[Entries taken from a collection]
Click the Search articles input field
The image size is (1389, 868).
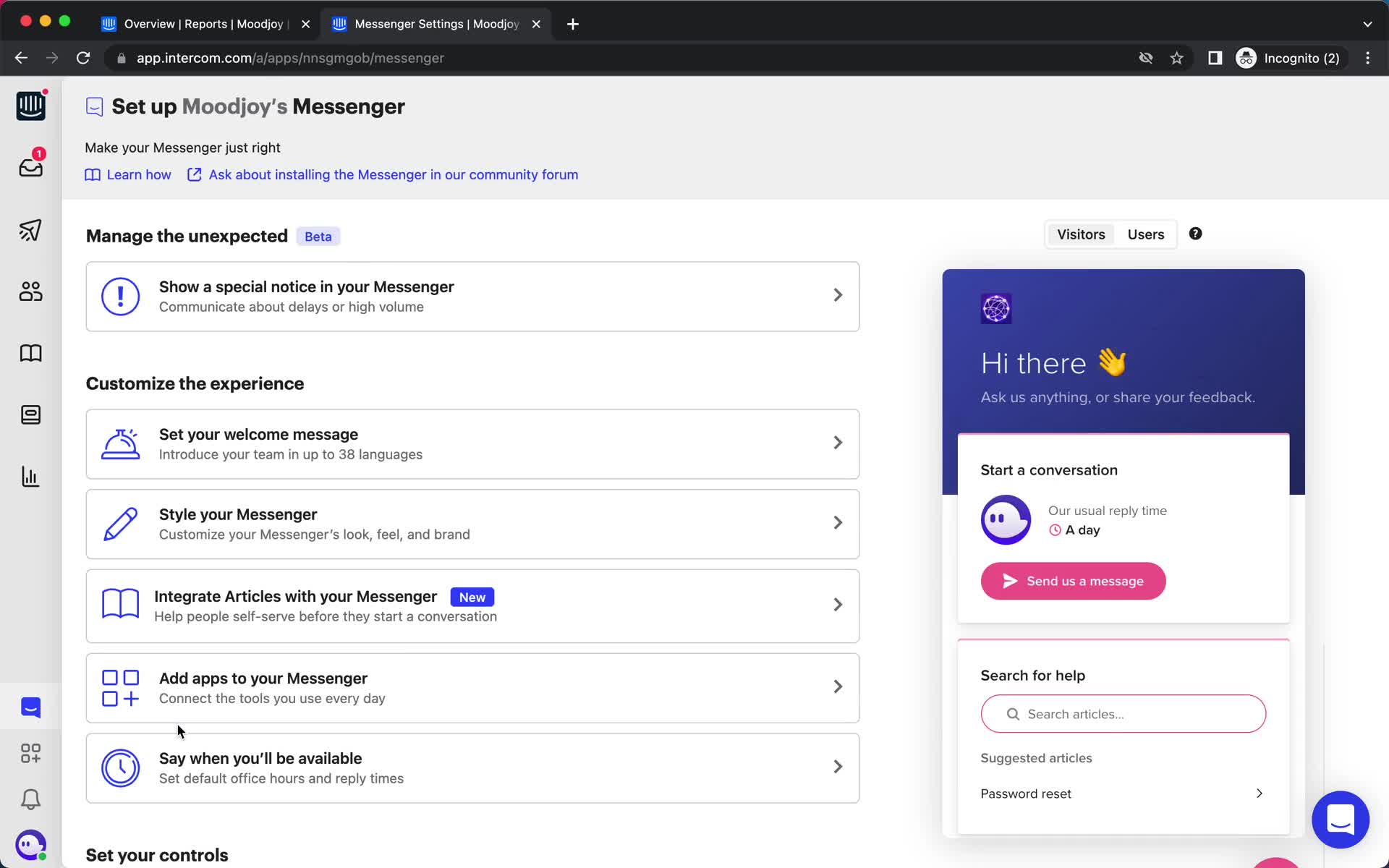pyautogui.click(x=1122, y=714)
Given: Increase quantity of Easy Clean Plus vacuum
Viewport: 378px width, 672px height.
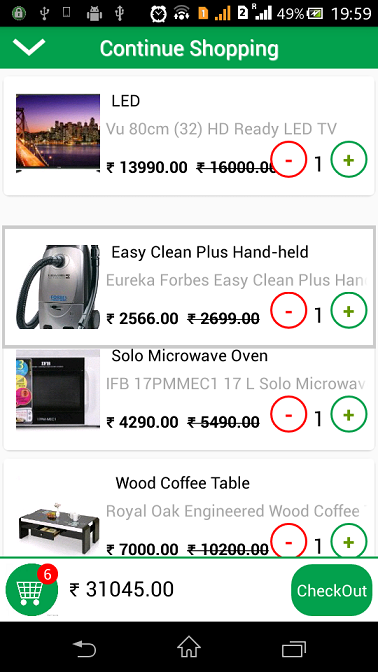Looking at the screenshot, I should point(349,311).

## Exercise prompt
Give the data again exactly as it appears, but without any images.

## Exercise output
Click the Search articles input field
The image size is (1389, 868).
pyautogui.click(x=1122, y=714)
Given: Increase quantity of Easy Clean Plus vacuum
Viewport: 378px width, 672px height.
Looking at the screenshot, I should point(349,311).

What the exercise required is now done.